Given entries =
************

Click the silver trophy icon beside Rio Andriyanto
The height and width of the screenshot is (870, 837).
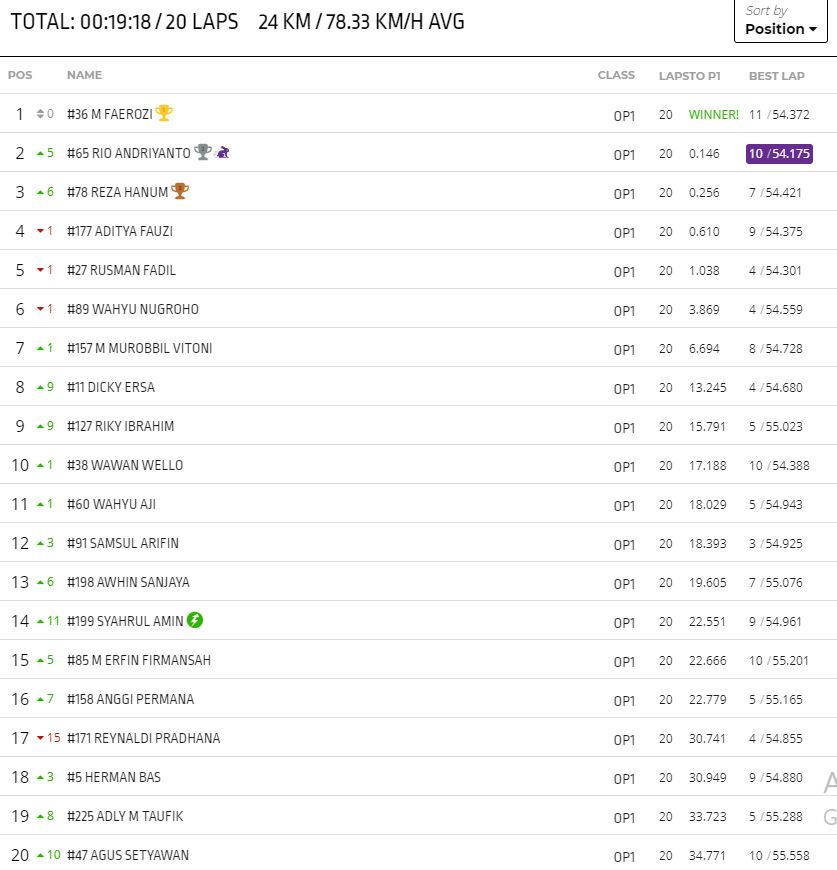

************

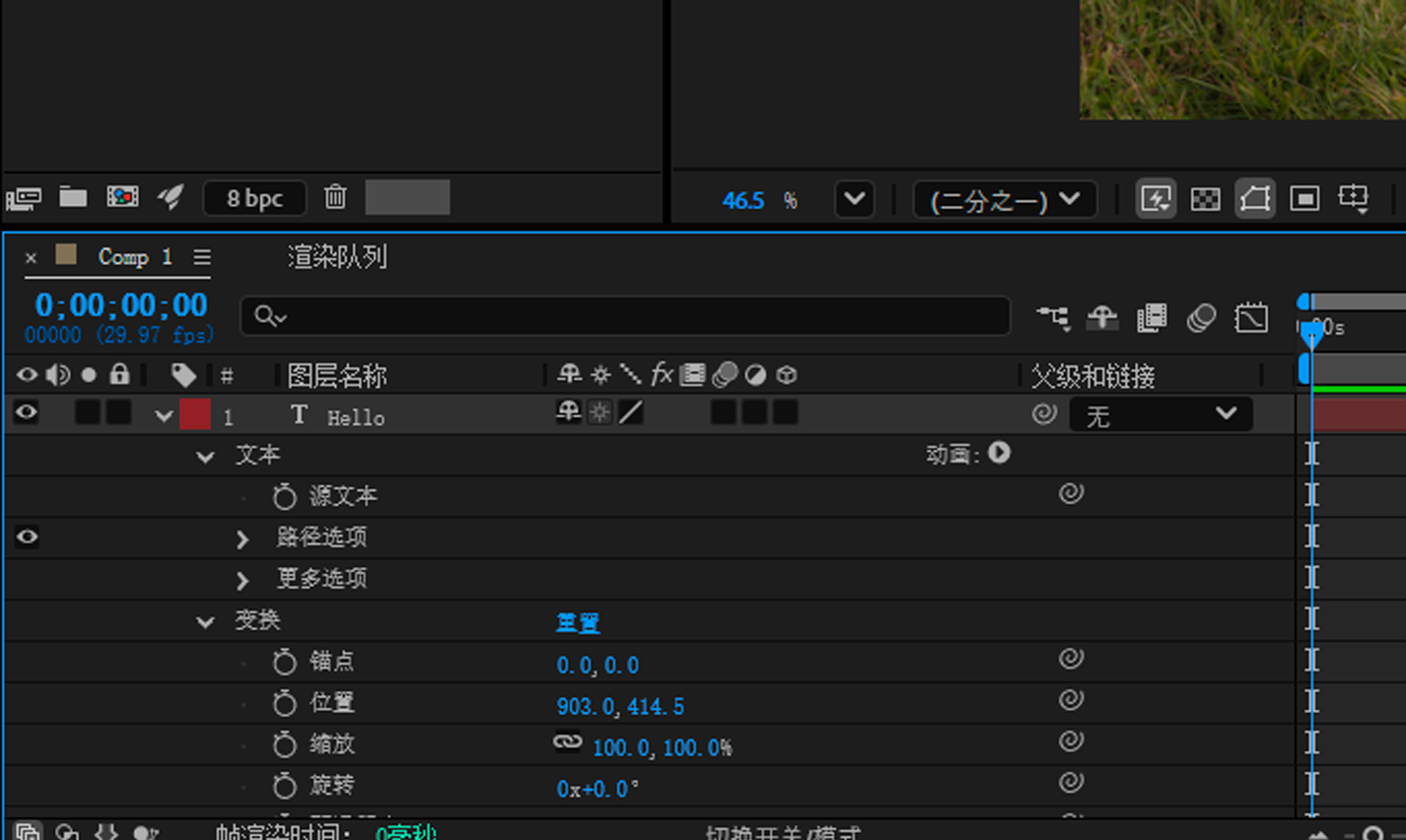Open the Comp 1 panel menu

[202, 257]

************

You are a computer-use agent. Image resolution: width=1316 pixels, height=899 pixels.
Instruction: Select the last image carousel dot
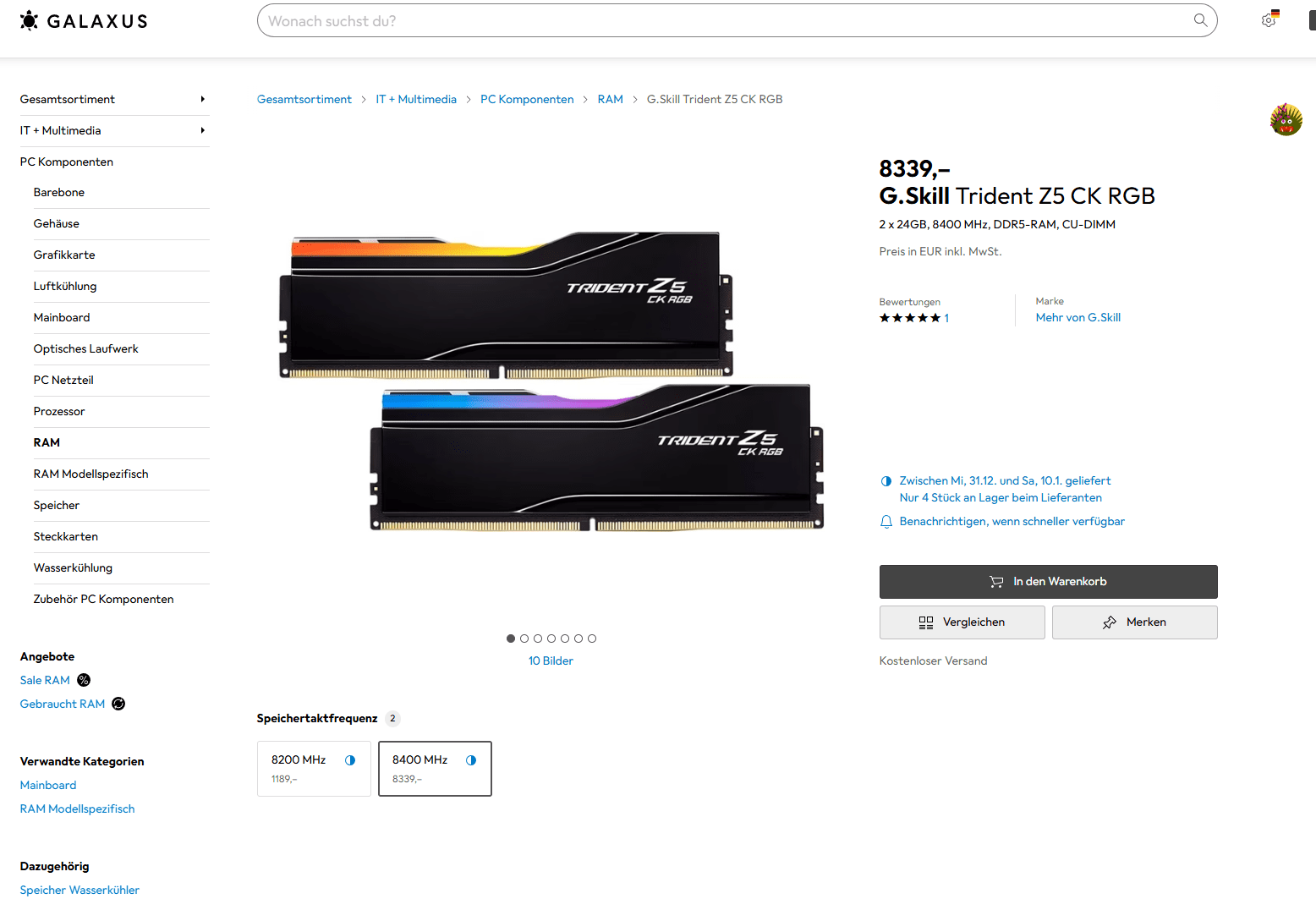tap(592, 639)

************

Required work = Reproduce verbatim the lines above, from the line with "Click the silver" through the line with "The height and".

Result of the task =
Click the silver trophy icon beside Rio Andriyanto
The height and width of the screenshot is (870, 837).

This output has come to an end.